◆ **Supplied material**:
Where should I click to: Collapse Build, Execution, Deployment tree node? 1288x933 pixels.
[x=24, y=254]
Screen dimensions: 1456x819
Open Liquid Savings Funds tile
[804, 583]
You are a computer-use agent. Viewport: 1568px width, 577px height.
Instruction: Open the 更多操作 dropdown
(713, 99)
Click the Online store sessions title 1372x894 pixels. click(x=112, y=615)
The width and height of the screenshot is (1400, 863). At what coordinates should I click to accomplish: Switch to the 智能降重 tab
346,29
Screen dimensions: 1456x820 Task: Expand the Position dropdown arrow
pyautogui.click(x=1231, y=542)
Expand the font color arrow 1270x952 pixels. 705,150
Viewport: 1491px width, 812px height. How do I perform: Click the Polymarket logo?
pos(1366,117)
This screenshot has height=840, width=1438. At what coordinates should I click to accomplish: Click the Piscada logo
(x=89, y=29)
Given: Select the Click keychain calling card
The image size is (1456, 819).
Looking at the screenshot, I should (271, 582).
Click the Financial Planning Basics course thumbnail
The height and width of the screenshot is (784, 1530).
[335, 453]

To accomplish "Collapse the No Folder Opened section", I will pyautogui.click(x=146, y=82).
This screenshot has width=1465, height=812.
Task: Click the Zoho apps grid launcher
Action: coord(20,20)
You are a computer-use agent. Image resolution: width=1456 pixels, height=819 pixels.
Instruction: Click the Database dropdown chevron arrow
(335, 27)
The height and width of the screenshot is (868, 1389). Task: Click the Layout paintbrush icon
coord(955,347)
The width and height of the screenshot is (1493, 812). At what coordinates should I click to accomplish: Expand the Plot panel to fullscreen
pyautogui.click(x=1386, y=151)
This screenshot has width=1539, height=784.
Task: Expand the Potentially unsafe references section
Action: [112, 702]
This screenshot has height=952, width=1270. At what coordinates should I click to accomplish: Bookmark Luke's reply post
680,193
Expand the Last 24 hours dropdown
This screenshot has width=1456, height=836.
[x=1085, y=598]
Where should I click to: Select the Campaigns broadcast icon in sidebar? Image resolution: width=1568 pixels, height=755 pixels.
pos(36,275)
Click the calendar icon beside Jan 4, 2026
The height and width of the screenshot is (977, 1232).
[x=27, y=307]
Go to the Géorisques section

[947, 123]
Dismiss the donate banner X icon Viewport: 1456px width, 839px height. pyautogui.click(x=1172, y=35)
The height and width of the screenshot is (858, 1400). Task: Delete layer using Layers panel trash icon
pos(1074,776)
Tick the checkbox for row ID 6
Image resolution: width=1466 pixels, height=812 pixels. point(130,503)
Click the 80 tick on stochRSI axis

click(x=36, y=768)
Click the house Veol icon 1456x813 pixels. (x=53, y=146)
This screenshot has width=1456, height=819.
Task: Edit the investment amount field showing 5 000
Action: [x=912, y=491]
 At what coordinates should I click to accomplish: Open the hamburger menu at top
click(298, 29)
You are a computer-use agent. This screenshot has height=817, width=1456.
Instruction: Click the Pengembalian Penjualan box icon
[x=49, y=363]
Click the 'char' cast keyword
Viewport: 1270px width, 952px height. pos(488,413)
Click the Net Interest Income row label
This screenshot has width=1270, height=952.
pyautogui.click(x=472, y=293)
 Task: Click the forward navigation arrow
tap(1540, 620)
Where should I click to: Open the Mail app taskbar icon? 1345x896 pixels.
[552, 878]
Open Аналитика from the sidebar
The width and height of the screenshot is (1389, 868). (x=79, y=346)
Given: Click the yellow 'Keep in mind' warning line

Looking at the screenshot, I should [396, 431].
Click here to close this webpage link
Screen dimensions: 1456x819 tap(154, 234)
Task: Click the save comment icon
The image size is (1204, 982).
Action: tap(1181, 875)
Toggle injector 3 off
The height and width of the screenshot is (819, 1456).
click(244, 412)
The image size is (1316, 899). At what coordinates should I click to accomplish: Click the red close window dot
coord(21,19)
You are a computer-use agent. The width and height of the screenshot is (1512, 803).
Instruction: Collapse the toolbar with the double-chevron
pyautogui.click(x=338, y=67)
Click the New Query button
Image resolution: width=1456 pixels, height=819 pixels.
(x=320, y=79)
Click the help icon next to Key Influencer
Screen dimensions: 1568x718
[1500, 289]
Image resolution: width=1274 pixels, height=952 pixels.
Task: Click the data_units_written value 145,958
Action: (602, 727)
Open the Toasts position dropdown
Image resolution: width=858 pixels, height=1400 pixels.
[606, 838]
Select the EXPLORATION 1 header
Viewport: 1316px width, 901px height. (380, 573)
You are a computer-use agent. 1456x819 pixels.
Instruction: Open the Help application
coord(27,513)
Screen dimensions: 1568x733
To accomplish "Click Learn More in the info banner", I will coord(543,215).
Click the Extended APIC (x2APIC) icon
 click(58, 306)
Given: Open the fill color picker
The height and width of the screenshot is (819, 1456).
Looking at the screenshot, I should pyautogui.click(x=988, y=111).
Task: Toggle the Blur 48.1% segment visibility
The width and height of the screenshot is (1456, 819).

◆ **Assigned task**: Your response should be an exact copy of all the records.

◆ **Exercise answer**:
Where should I click to: Collapse Build, Execution, Deployment tree node? 1288x933 pixels.
[x=24, y=254]
Screen dimensions: 1456x819
Open Liquid Savings Funds tile
[804, 583]
You are a computer-use agent. Viewport: 1568px width, 577px height.
Instruction: Open the 更多操作 dropdown
(713, 99)
Click the Online store sessions title 1372x894 pixels. click(x=112, y=615)
The width and height of the screenshot is (1400, 863). At what coordinates should I click to accomplish: Switch to the 智能降重 tab
346,29
Screen dimensions: 1456x820 Task: Expand the Position dropdown arrow
pyautogui.click(x=1231, y=542)
Expand the font color arrow 1270x952 pixels. 705,150
Viewport: 1491px width, 812px height. How do I perform: Click the Polymarket logo?
pos(1366,117)
This screenshot has height=840, width=1438. At what coordinates should I click to accomplish: Click the Piscada logo
(x=89, y=29)
Given: Select the Click keychain calling card
The image size is (1456, 819).
Looking at the screenshot, I should (271, 582).
Click the Financial Planning Basics course thumbnail
The height and width of the screenshot is (784, 1530).
[335, 453]

To accomplish "Collapse the No Folder Opened section", I will pyautogui.click(x=146, y=82).
This screenshot has width=1465, height=812.
Task: Click the Zoho apps grid launcher
Action: coord(20,20)
You are a computer-use agent. Image resolution: width=1456 pixels, height=819 pixels.
Instruction: Click the Database dropdown chevron arrow
(335, 27)
The height and width of the screenshot is (868, 1389). Task: Click the Layout paintbrush icon
coord(955,347)
The width and height of the screenshot is (1493, 812). At what coordinates should I click to accomplish: Expand the Plot panel to fullscreen
pyautogui.click(x=1386, y=151)
This screenshot has width=1539, height=784.
Task: Expand the Potentially unsafe references section
Action: [112, 702]
This screenshot has height=952, width=1270. At what coordinates should I click to accomplish: Bookmark Luke's reply post
680,193
Expand the Last 24 hours dropdown
This screenshot has width=1456, height=836.
[x=1085, y=598]
Where should I click to: Select the Campaigns broadcast icon in sidebar? Image resolution: width=1568 pixels, height=755 pixels.
pos(36,275)
Click the calendar icon beside Jan 4, 2026
The height and width of the screenshot is (977, 1232).
[x=27, y=307]
Go to the Géorisques section

[947, 123]
Dismiss the donate banner X icon Viewport: 1456px width, 839px height. pyautogui.click(x=1172, y=35)
The height and width of the screenshot is (858, 1400). Task: Delete layer using Layers panel trash icon
pos(1074,776)
Tick the checkbox for row ID 6
Image resolution: width=1466 pixels, height=812 pixels. point(130,503)
Click the 80 tick on stochRSI axis

click(x=36, y=768)
Click the house Veol icon 1456x813 pixels. (x=53, y=146)
This screenshot has width=1456, height=819.
Task: Edit the investment amount field showing 5 000
Action: [x=912, y=491]
 At what coordinates should I click to accomplish: Open the hamburger menu at top
click(298, 29)
You are a computer-use agent. This screenshot has height=817, width=1456.
Instruction: Click the Pengembalian Penjualan box icon
[x=49, y=363]
Click the 'char' cast keyword
Viewport: 1270px width, 952px height. pos(488,413)
Click the Net Interest Income row label
This screenshot has width=1270, height=952.
pyautogui.click(x=472, y=293)
 Task: Click the forward navigation arrow
tap(1540, 620)
Where should I click to: Open the Mail app taskbar icon? 1345x896 pixels.
[552, 878]
Open Аналитика from the sidebar
The width and height of the screenshot is (1389, 868). (x=79, y=346)
Given: Click the yellow 'Keep in mind' warning line

Looking at the screenshot, I should [396, 431].
Click here to close this webpage link
Screen dimensions: 1456x819 tap(154, 234)
Task: Click the save comment icon
The image size is (1204, 982).
Action: tap(1181, 875)
Toggle injector 3 off
The height and width of the screenshot is (819, 1456).
click(244, 412)
The image size is (1316, 899). At what coordinates should I click to accomplish: Click the red close window dot
coord(21,19)
You are a computer-use agent. The width and height of the screenshot is (1512, 803).
Instruction: Collapse the toolbar with the double-chevron
pyautogui.click(x=338, y=67)
Click the New Query button
Image resolution: width=1456 pixels, height=819 pixels.
(x=320, y=79)
Click the help icon next to Key Influencer
Screen dimensions: 1568x718
[1500, 289]
Image resolution: width=1274 pixels, height=952 pixels.
Task: Click the data_units_written value 145,958
Action: (602, 727)
Open the Toasts position dropdown
Image resolution: width=858 pixels, height=1400 pixels.
[606, 838]
Select the EXPLORATION 1 header
Viewport: 1316px width, 901px height. (380, 573)
You are a computer-use agent. 1456x819 pixels.
Instruction: Open the Help application
coord(27,513)
Screen dimensions: 1568x733
To accomplish "Click Learn More in the info banner", I will coord(543,215).
Click the Extended APIC (x2APIC) icon
 click(58, 306)
Given: Open the fill color picker
The height and width of the screenshot is (819, 1456).
Looking at the screenshot, I should pyautogui.click(x=988, y=111).
Task: Toggle the Blur 48.1% segment visibility
The width and height of the screenshot is (1456, 819).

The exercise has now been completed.